Die Woche nach Palmsonntag verbrachten wir fast täglich mit Chorproben und am Gründonnerstag (Wielki Czwartek – Hoher Donnerstag) war es dann endlich soweit und wir präsentierten ein Repertoire an schönen Chorstücken. Auch an jenem Festtag konnte ich wieder eine Reihe von Unterschieden erkennen, was schon bei der Anzahl der auflaufenden Ministranten anfing. Schon heute konnte ich von meinem erhöhten Emporenplatz 30 Minis zählen, obwohl die wichtigen Aufgaben nur von älteren Ministranten oder alten Männern übernommen wurden. Ein Mann las (die ganze Festwoche über) vor jeder wichtigen Handlung aus einem Heft vor, was nun folgen würde und welchen Ursprung und welche Bedeutung das hätte. Ein zweiter übernahm das Dirigat der Ministranten und der ganzen Gemeinde, bedeutete ihr also zum Beispiel, wann man aufzustehen und sich hinzuknien habe. Zur Fußwaschung waren 12 gestandene, ältere Männer eingeladen worden, während in meiner Heimatgemeinde in Jena auf Vielfalt geachtet wird und Frauen, Männer und Kinder, Erstkommunionkinder, Firmlinge, Ministranten und Mitglieder des Pfarrgemeinderates vertreten sind. Die zum Gloria das letzte mal läutenden Glocken wurden zum Hinknien und Aufstehen durch eine Ratsche und im Hochgebet durch Klappern ersetzt. Die Kommunion wurde in beiderlei Gestalten gereicht. Dazu gab es besondere Hostienschalen mit Vertiefung in der Mitte, in welcher sich der Wein befand. Nach der Eucharistie wurden die übrigen Hostien in einer Prozession durch die ganze Kirche zu einem sehr schön geschmückten und beleuchteten Seitentabernakel gebracht. Während der Prozession knieten die Leute laolawellenartig dort nieder, wo das Allerheiligste vorbei kam, um für einen kurzen Moment wieder aufzustehen und dann zum gemeinsamen Gebet wieder zu Boden zu sinken. Nach der Messe nutzen viele die Gelegenheit zum persönlichen Gebet.
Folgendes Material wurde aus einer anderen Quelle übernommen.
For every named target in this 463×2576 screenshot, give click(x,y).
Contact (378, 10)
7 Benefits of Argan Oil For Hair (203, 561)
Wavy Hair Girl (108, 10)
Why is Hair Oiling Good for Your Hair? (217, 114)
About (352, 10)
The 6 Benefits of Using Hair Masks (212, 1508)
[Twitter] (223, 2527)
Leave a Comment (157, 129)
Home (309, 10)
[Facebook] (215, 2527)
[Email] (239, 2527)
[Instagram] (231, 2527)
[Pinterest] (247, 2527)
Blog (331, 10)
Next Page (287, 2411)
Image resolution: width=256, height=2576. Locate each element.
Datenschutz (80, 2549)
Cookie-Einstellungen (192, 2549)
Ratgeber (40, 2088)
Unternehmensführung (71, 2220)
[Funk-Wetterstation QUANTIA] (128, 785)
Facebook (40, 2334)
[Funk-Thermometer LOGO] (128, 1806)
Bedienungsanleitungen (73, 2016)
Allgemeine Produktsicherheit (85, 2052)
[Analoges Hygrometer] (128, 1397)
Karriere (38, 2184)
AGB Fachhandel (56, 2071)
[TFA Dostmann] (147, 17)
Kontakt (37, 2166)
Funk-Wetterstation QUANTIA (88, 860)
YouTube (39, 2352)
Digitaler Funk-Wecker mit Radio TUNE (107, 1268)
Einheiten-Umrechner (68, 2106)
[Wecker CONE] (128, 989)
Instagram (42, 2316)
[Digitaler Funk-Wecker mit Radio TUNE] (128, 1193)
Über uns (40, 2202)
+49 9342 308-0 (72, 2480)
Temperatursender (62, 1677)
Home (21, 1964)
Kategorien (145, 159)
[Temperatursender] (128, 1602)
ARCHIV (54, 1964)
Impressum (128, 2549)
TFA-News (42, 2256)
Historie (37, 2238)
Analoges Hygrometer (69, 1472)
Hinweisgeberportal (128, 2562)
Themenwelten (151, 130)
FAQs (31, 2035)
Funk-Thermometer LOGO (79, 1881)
Auch am Hohen Freitag (Wielki Piątek, Karfreitag), der in Polen übrigens kein staatlicher Feiertag ist, führte uns wieder ein Vorleser durch die Handlungen des Tages. So sagte er z.B. an, dass nun die Großen Fürbitten kämen, immer zuerst eine gesungene Einladung mit Nennung des Anliegens, dann eine Zeit des stillen Gebets und schließlich die Zusammenfassung des Gebetsanliegens in der Oration. Nach der ersten Fürbitte begann die Stillezeit aber ohne das gewohnte „Beuget die Knie!“, überdies war sie sehr kurz: Kaum drei Sekunden nach Ende des Gesanges kamen die Mikrofonministranten schon wieder hereingelaufen und die Oration begann.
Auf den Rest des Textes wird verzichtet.